A strong rally that lifted Wall Street from last week’s multiyear lows has investors pondering whether the worst is now over for the stock market battered by its worst bear market in decades.
Some analysts say the savage selloffs over the past weeks have effectively established a “bottom” for the stock indexes, although others say a rebound will be hard to maintain with confidence weak and recession likely.
The Dow Jones Industrial Average rose 4.74 percent in the week to Friday to end at 8,852.22, coming back from its worst week in history that produced a dizzying 18 percent drop.
The broad-market Standard & Poor’s 500 index gained 4.60 percent to 940.55 after its 18.2 percent slide in the prior week.
The technology-heavy NASDAQ composite posted a 3.74 percent weekly gain to 1,711.29.
Bob Dickey, analyst at RBC Dain Rauscher, said the roller-coaster action in recent sessions has in fact established a floor for the market.
The market’s bounce off its lows “was the most convincing bottoming pattern we have seen during the past six months and has increased our bullish opinion,” Dickey said in a note to clients.
John Hussman of Hussman Funds said those who follow market history see the latest woes as the kind of panic that has occurred before.
“The only thing we have to fear is the fearmongering of Wall Street itself,” he said in a research note.
“Investors will berate themselves for the panic they are now exhibiting.
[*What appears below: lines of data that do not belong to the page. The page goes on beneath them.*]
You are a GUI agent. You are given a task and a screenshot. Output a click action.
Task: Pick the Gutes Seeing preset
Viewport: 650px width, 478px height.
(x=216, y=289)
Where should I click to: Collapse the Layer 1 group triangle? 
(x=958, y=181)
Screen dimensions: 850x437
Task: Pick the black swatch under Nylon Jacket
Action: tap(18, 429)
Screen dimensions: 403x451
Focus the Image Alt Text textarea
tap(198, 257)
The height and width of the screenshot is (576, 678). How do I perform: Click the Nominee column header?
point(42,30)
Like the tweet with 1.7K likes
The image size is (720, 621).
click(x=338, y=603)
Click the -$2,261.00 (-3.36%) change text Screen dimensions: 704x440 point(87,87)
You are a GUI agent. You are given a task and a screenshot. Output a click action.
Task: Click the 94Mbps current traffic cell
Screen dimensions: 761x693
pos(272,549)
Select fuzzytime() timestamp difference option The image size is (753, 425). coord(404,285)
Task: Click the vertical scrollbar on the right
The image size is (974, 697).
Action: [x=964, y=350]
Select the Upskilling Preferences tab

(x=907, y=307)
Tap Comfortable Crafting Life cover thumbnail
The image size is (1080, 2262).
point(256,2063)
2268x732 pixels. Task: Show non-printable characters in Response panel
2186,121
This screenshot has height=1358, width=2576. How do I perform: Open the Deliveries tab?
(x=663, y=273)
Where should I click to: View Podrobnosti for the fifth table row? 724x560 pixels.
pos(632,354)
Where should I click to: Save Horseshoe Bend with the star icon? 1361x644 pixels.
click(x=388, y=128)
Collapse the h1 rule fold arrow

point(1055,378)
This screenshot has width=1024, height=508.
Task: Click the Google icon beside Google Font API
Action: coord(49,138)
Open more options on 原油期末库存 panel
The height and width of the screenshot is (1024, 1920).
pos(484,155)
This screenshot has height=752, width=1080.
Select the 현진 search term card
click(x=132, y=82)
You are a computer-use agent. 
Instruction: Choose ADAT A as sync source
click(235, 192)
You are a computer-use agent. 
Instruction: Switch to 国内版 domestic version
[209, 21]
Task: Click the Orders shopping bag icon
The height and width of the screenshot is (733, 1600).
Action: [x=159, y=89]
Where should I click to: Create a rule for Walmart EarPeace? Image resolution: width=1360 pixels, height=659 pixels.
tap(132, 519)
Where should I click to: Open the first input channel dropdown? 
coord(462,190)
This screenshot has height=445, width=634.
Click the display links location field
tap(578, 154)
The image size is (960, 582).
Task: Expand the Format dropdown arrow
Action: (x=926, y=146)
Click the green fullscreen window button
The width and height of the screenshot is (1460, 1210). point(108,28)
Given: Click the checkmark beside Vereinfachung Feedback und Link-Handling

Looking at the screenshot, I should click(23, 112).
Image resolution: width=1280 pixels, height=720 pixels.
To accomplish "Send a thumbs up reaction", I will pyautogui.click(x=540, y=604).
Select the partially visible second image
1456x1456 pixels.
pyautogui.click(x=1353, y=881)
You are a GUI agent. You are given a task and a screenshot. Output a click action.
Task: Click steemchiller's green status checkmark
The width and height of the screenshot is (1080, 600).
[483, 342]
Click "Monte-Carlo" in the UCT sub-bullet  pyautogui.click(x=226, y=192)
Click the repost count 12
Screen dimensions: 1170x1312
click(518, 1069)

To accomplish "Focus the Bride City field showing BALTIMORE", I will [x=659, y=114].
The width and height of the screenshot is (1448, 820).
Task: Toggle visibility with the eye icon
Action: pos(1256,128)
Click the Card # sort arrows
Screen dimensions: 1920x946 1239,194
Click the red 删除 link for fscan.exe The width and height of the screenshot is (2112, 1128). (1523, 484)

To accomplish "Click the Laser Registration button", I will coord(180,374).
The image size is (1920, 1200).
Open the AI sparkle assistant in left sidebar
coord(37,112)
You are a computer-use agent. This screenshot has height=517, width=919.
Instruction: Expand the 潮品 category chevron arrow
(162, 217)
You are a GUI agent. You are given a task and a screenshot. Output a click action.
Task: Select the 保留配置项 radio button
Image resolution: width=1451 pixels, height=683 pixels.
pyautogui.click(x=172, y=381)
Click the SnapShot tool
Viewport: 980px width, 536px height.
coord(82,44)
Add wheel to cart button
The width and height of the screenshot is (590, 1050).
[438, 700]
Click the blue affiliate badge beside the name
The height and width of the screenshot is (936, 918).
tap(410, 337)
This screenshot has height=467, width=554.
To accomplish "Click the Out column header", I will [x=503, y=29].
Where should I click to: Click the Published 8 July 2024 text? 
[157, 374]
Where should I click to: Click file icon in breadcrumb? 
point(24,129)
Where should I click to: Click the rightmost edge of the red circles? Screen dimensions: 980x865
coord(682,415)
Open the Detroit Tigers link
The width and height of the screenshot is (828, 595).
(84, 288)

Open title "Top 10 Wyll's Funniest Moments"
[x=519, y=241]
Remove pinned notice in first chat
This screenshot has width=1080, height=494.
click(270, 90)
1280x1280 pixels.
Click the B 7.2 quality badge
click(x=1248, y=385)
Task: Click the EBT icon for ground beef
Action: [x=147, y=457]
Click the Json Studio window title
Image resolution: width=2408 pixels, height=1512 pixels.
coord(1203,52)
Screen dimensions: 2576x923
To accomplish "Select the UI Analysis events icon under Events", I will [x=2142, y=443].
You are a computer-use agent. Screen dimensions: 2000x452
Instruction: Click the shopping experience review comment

This, from an adviser that has adamantly argued for over a decade [with the exception of 2002 to 2003] that the stock market was strenuously overpriced,” he said.
But others say the stock market has not fully priced in the possibility of a prolonged US economic downturn or global recession, and that the odds for this have risen with data showing exceptionally weak consumer spending and manufacturing activity.
Joachim Fels at Morgan Stanley said the freezing of credit around the world has choked off economic growth and that it will take time to recover even with massive amounts of stimulus from government bailouts.
“While decisive fiscal, monetary and regulatory action is likely to prevent a 1930-style depression, we think that a recession in the industrialized world is still in the cards,” Fels said.
“Most of the damage pushing economies over the brink had already been done before the financial turmoil intensified in recent months, namely by declining house prices, the past tightening in credit conditions and the run-up in oil prices and inflation until the summer,” he said.
Kevin Giddis, analyst at Morgan Keegan, said some of the efforts by governments including the US$700 billion US rescue plan appear to be paying off, and that a recovery could be coming.
“There are a number of good happenings in the market,” Giddis said. He noted that Libor rates for interbank loans, one of the key markets frozen in the credit crisis, are falling, and that commercial paper for corporate funding appears to be coming back.
This means investors are gaining a bit of confidence and moving out of extremely safe assets like US Treasury bills, a positive sign for the market.
“More importantly, as the funds see trades and cash head their way, they in turn will begin to come off their money and invest in short-term instruments with confidence,” he said. “At that point, the circle of credit life will be complete and traders will return their focus back to the fundamentals.”
David Kastner, analyst at Charles Schwab & Co, said stocks appear cheap after the brutal selloffs, even taking into account a sharp slowdown in the economy and profits.
“The market appears to have priced in a fairly deep recession,” Kastner said.
Warren Buffett meanwhile said he is moving out of bonds and into stocks now even though there could be some more turbulence.
Buffett said he was following his advice to “be fearful when others are greedy and be greedy when others are fearful.”
“If you wait for the robins, spring will be over,” he wrote in the New York Times.
Bonds fell as investors turned to stocks. The yield on the 10-year Treasury bond increased to 3.938 percent from 3.861 percent a week earlier, and that on the 30-year bond climbed to 4.312 percent against 4.137 percent.